======== Exercise materials

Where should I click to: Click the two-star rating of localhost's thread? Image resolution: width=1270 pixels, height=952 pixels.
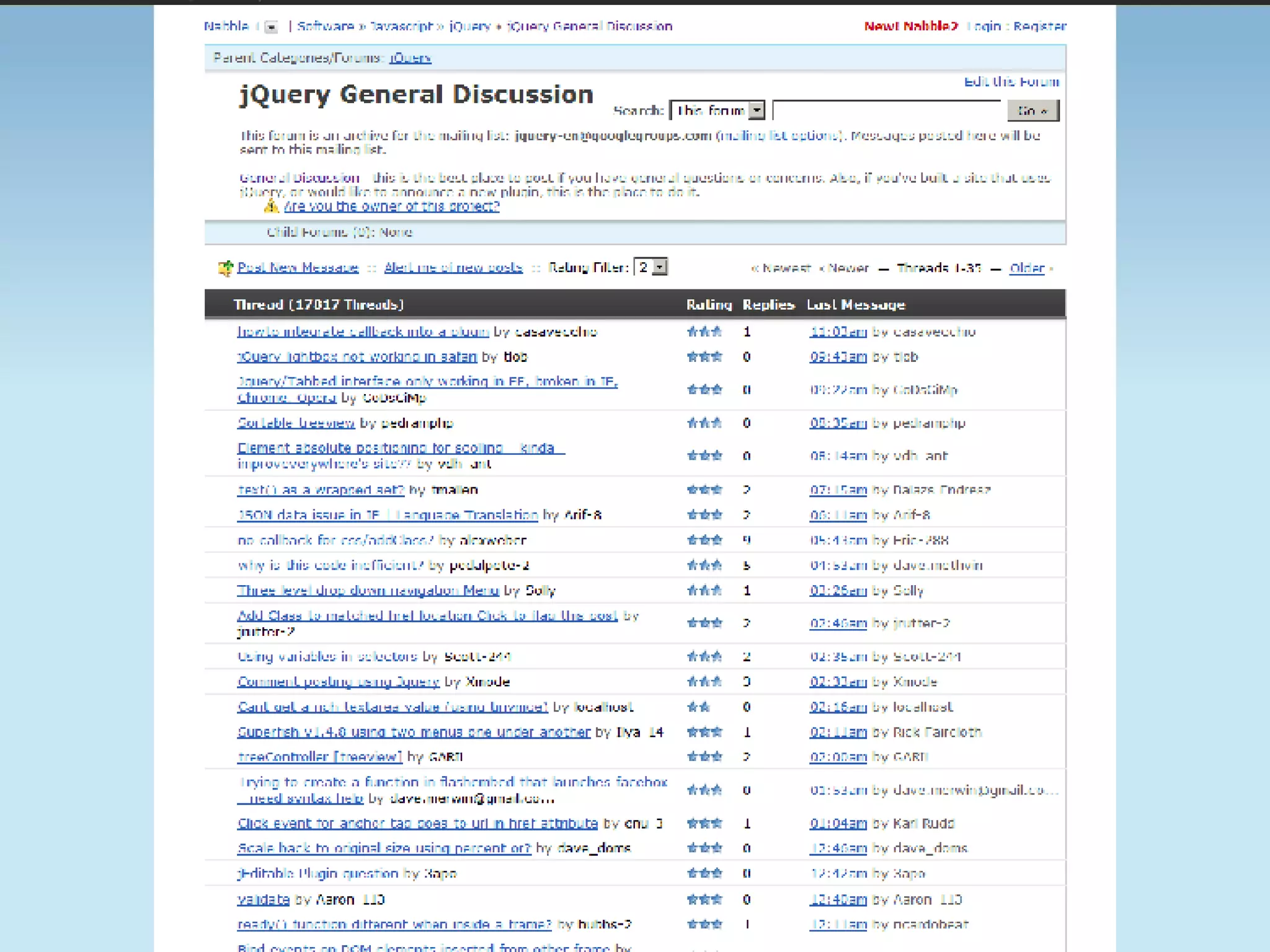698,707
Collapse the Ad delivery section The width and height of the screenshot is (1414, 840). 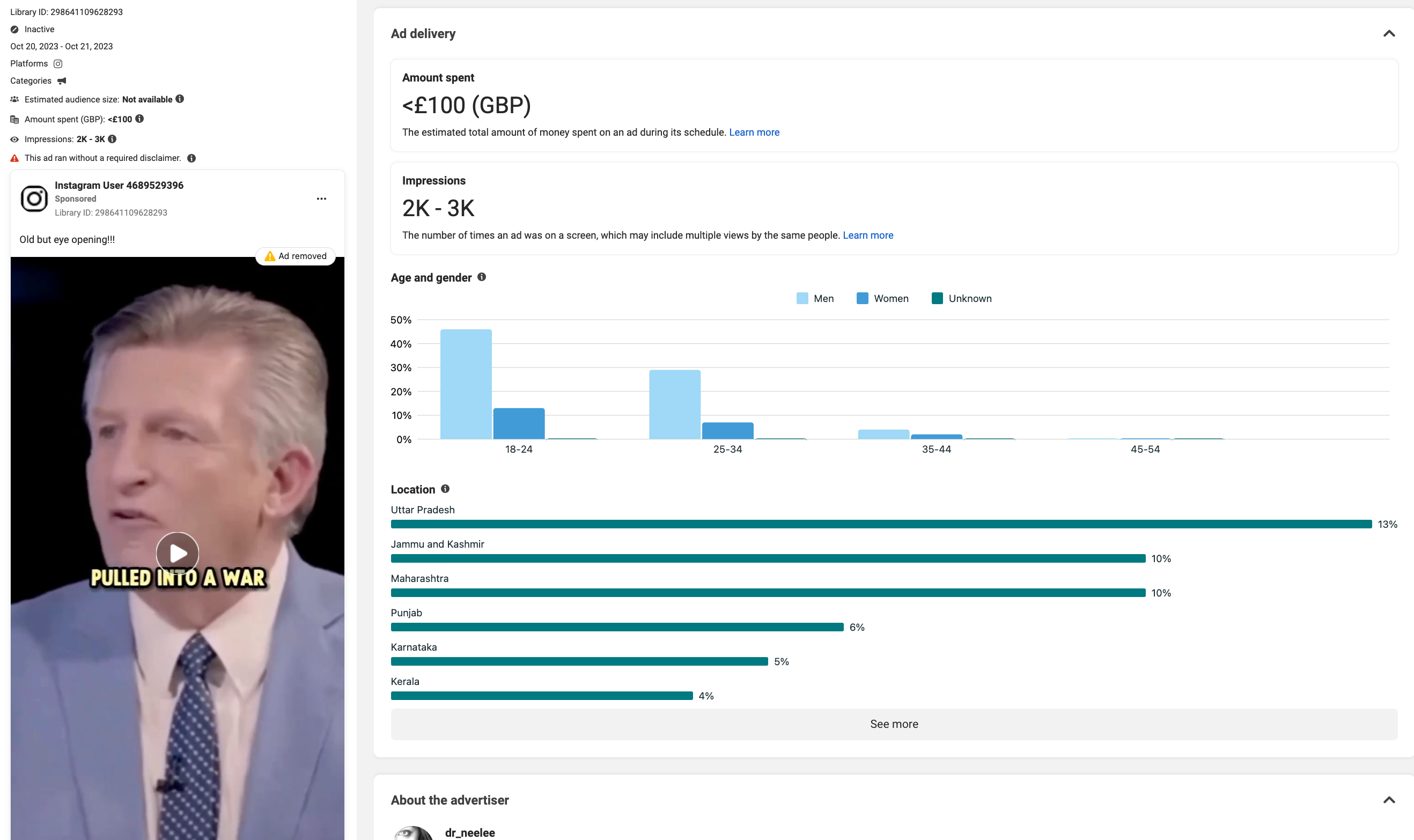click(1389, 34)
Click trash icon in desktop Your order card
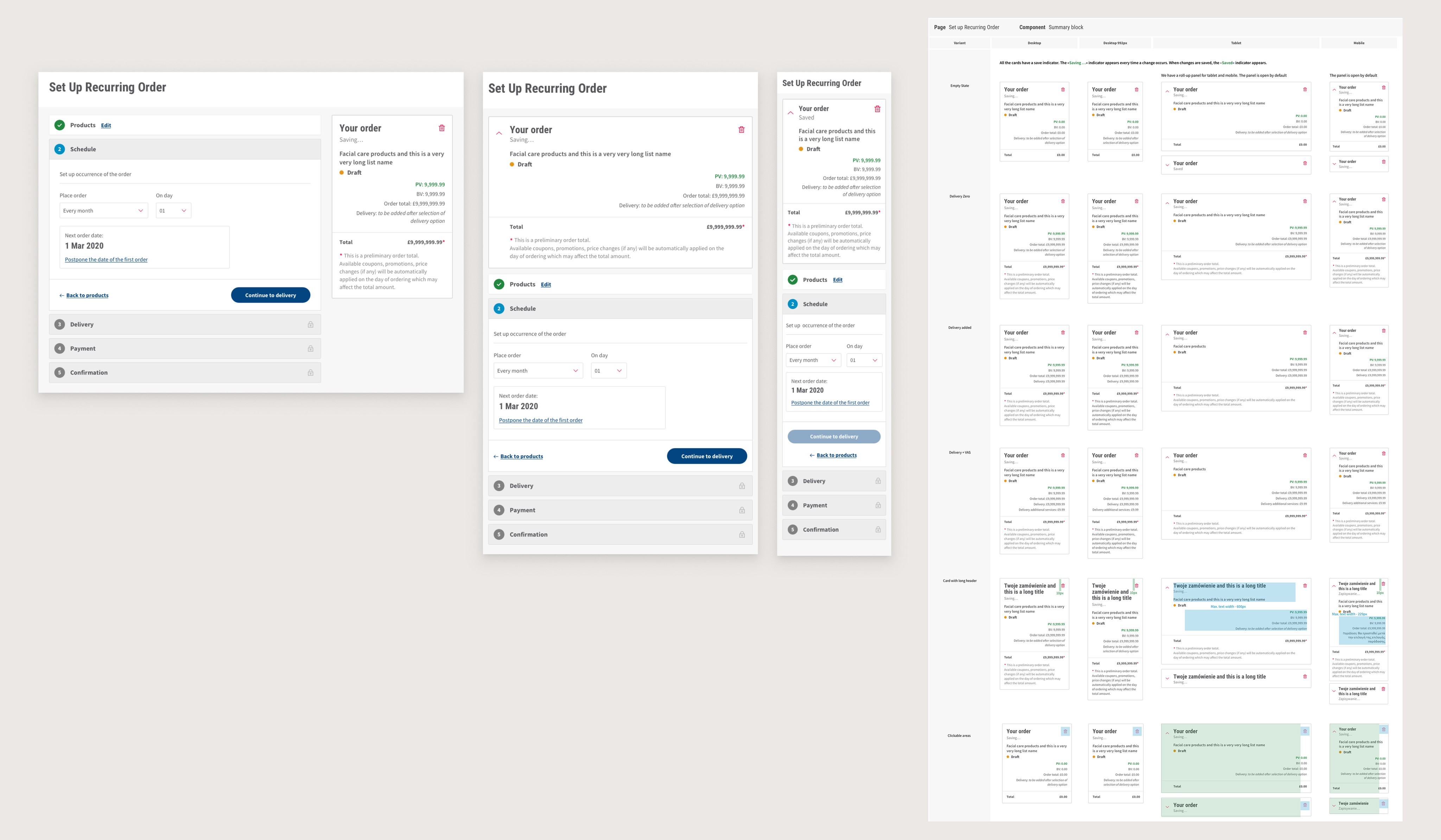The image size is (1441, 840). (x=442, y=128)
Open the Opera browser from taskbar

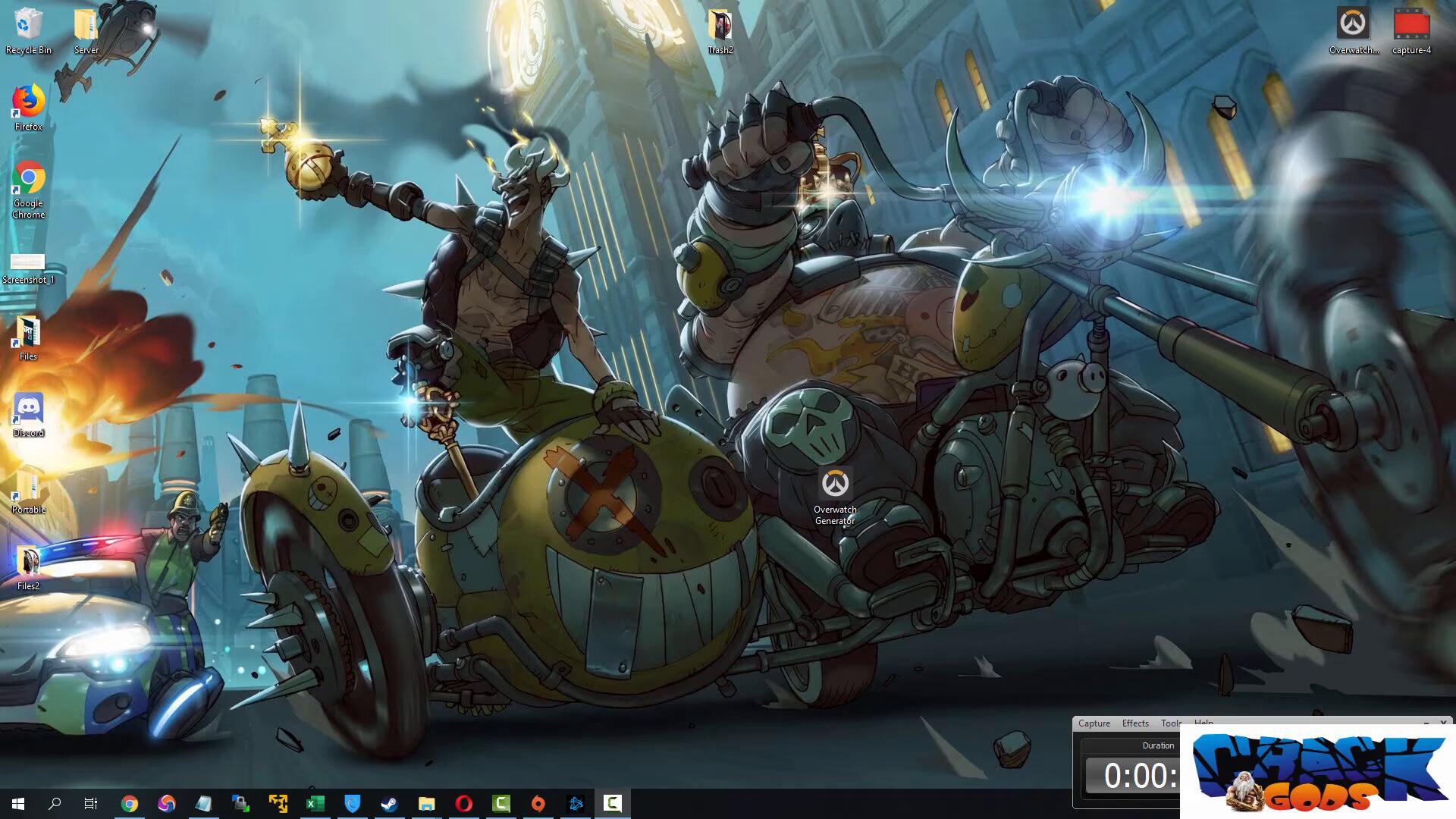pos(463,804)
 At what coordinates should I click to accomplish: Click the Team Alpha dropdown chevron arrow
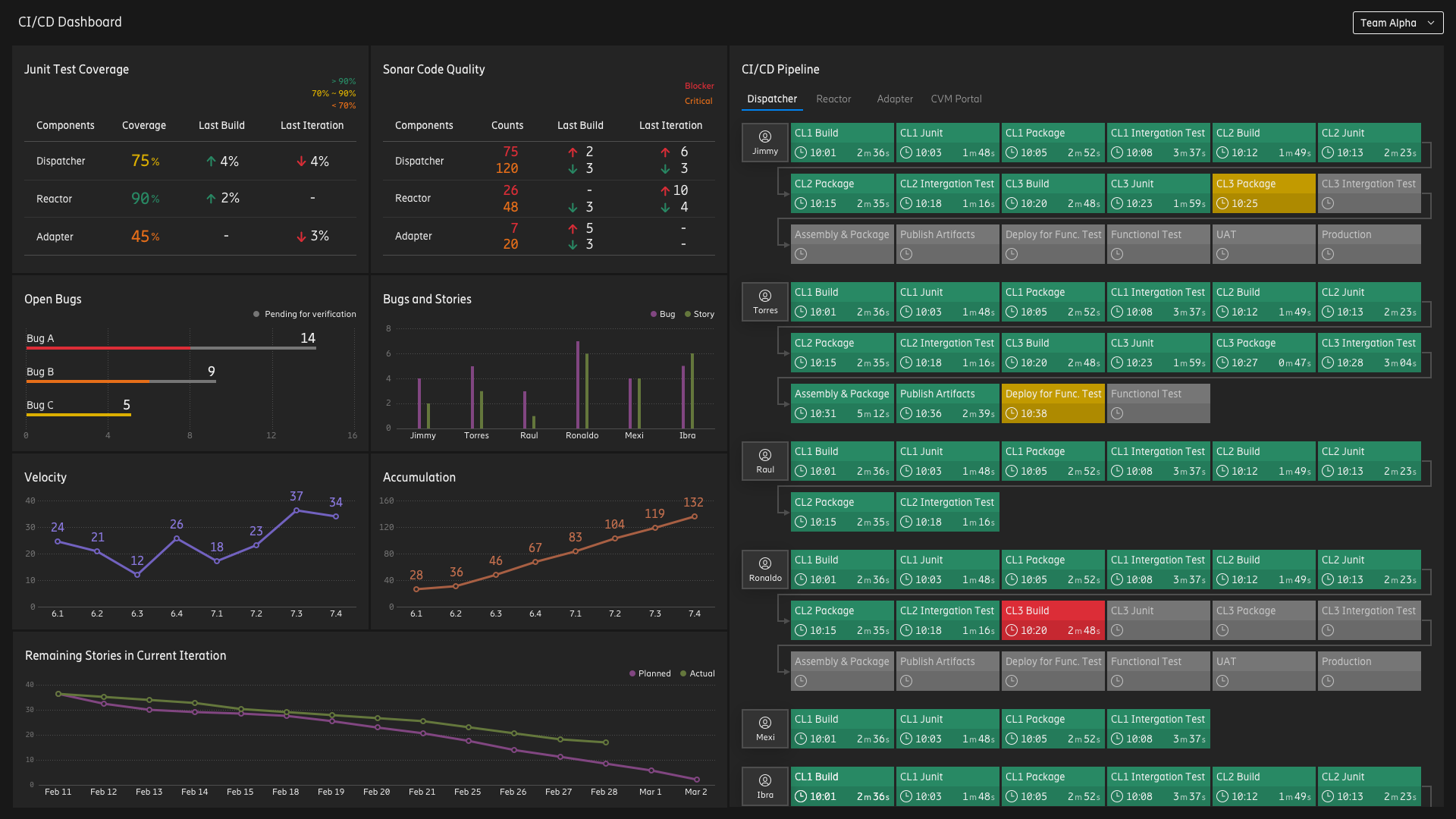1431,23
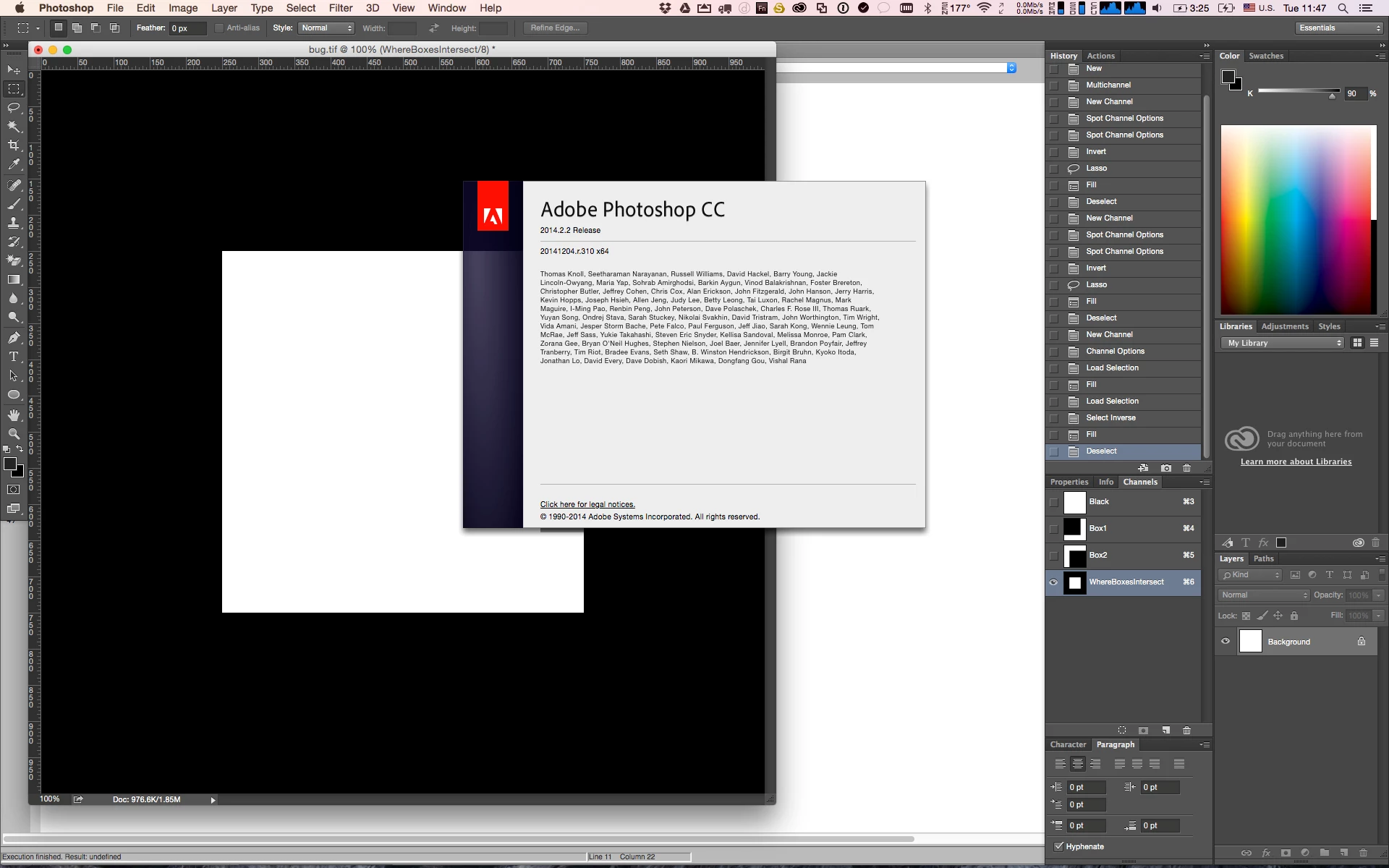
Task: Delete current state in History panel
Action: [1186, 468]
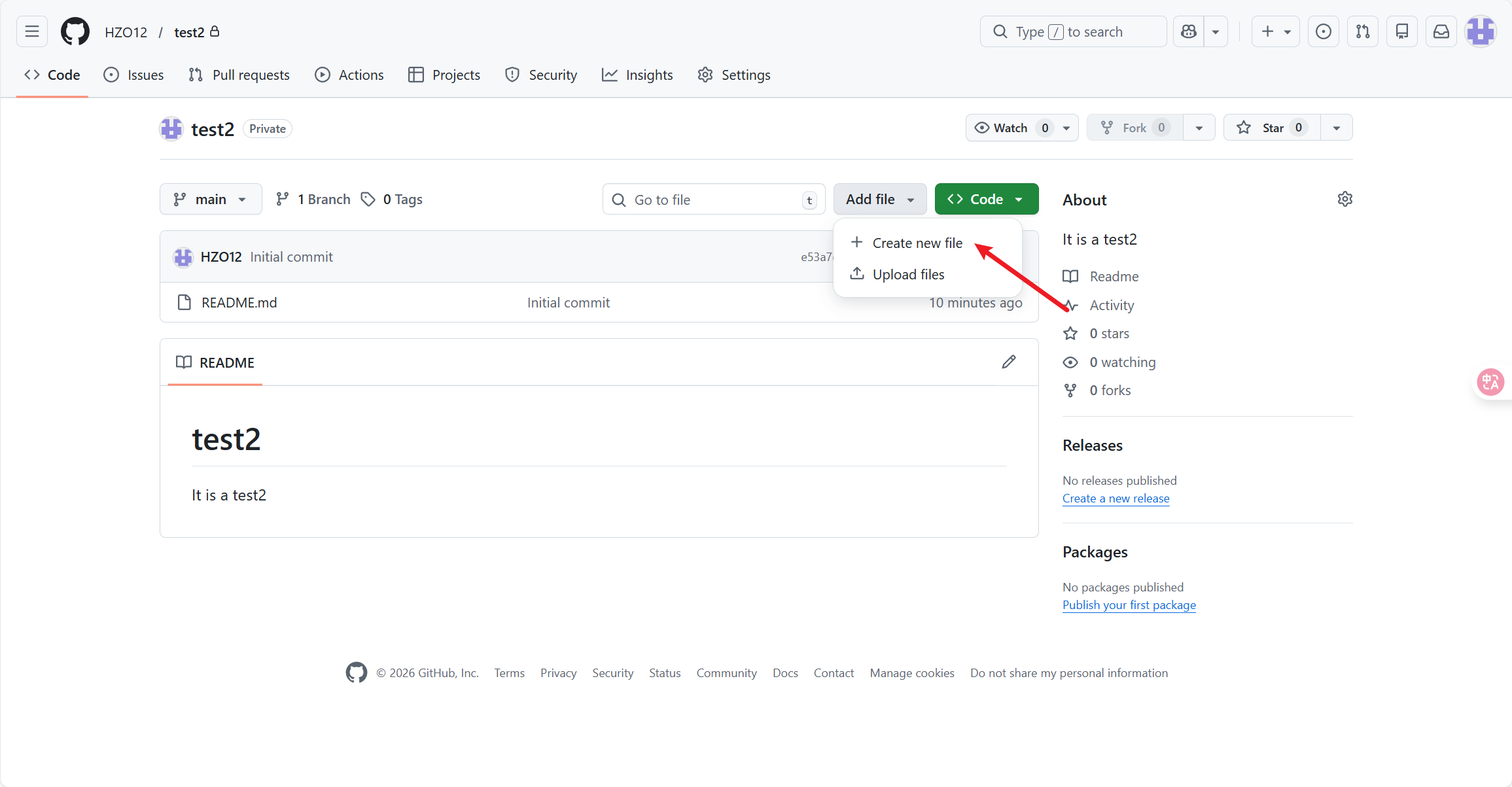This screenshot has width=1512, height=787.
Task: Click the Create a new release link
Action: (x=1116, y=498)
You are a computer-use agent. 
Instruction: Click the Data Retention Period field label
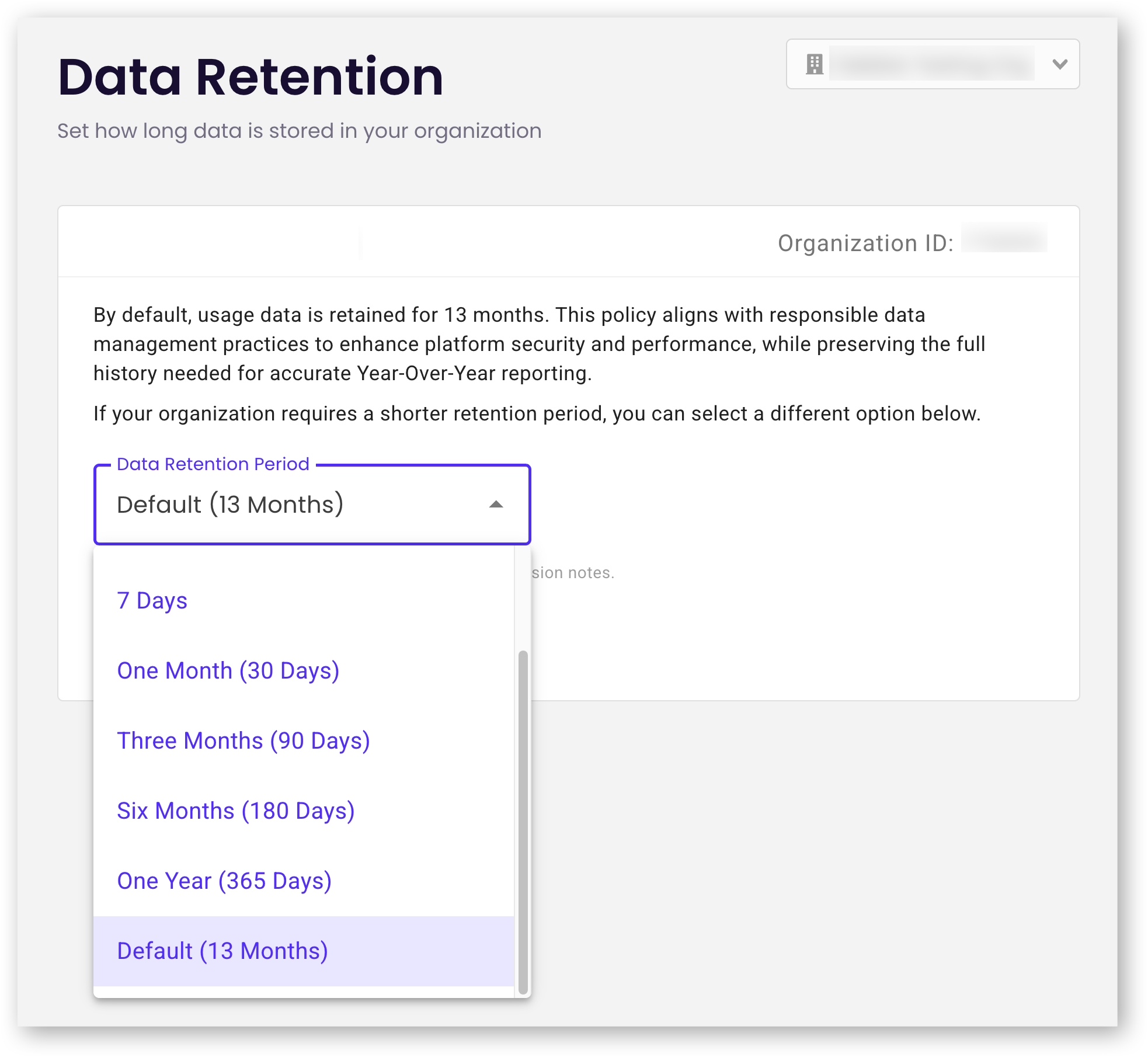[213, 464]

================

**Try it**
Give again, exactly as written, the lines from the one with "Instruction: Click the" through the last line of the entries above, but skip the pictures.

**Reply to the exercise**
Instruction: Click the Data Retention Period field label
[213, 464]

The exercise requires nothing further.